Memorandum Findings of Fact and Opinion
IRWIN, Judge: Respondent determined deficiencies in the income taxes of petitioners of $1,244.33 and $2,037.21 for the calendar years 1966 and 1967, respectively. The deficiencies stem from respondent's disallowance of deductions for travel and entertainment expenses.
Findings of Fact
Most of the facts have been stipulated and they are so found.
Petitioners are Claude M. Davis and Elizabeth*79 Davis, husband and wife, who at all relevant times resided in Elizabethtown, Ky. For the years 1966 and 1967 petitioners filed joint income tax returns with the district director of internal revenue, Louisville, Ky. Hereafter, petitioner will refer to Claude M. Davis.
Petitioner was engaged in the insurance business as a representative of the John Hancock Life Insurance Company. He conducted his business under the name of Davis Insurance Agency, and maintained an office in Radcliff, Ky., about 13 miles distant from his home.
Petitioner sold only individual life insurance policies and fire and casualty insurance policies. He did not sell group insurance. Petitioner considered himself to be an outside salesman which meant that he spent most of his time visiting prospective clients and very little of his time in his office. Petitioner went to his office only two or three times a week for part of the day.
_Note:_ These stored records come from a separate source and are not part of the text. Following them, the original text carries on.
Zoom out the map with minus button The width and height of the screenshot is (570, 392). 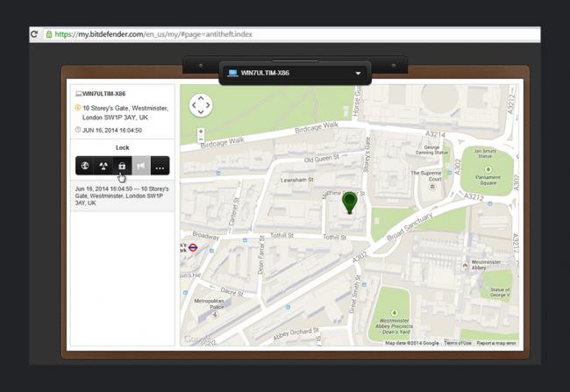(x=201, y=140)
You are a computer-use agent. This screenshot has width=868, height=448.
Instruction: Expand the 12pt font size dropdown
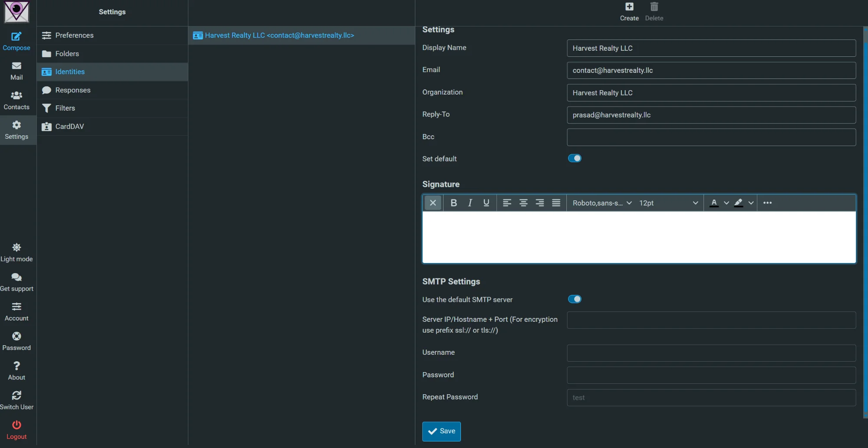point(668,203)
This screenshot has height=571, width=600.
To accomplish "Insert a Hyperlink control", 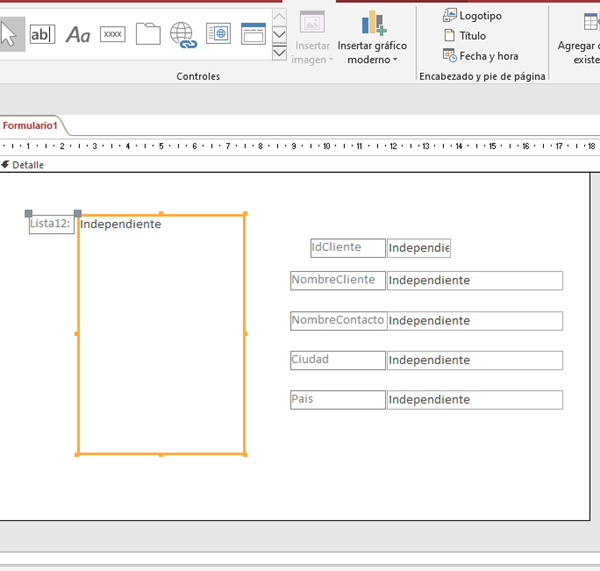I will pos(183,35).
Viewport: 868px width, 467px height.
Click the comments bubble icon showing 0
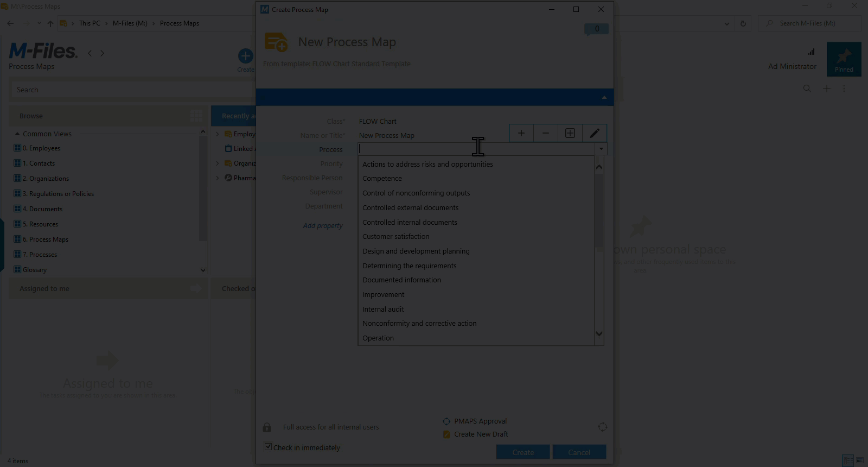click(596, 29)
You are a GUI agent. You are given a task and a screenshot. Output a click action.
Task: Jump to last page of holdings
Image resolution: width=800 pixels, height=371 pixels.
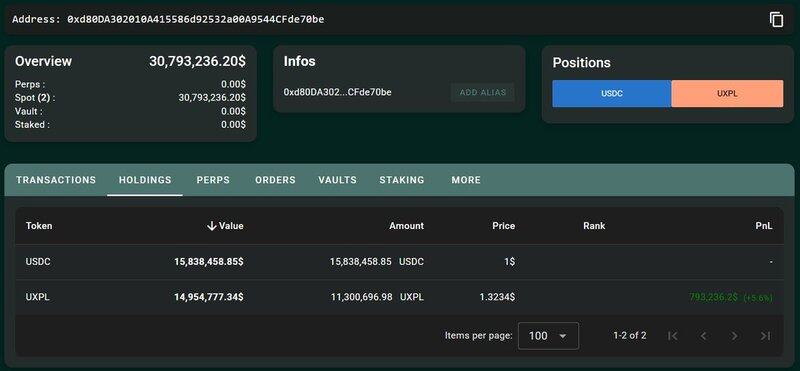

Many of petitioners' customers were transient military personnel to whom petitioner gave a great deal of individual attention.
On petitioners' 1966 income tax return they claimed automobile expenses from petitioner's insurance business in the amount of $3,110 based upon mileage,*80 made up of 26,000 miles driven on a 1965 Cadillac and 12,000 miles driven on a 1963 Dodge, totaling 38,000 miles, at $.10 per mile for the first 15,000 miles and $.07 per mile for the remaining 23,000 miles. In addition, depreciation on a 1967 Cadillac was claimed in the amount of $167, and other expenses on a 1967 Cadillac were claimed in the amount of $69. Respondent has allowed automobile expenses in the amount of $1,266, made up of business mileage of 12,000 miles at $.10 per mile, tolls in the amount of $46.50 and parking in the amount of $19.50.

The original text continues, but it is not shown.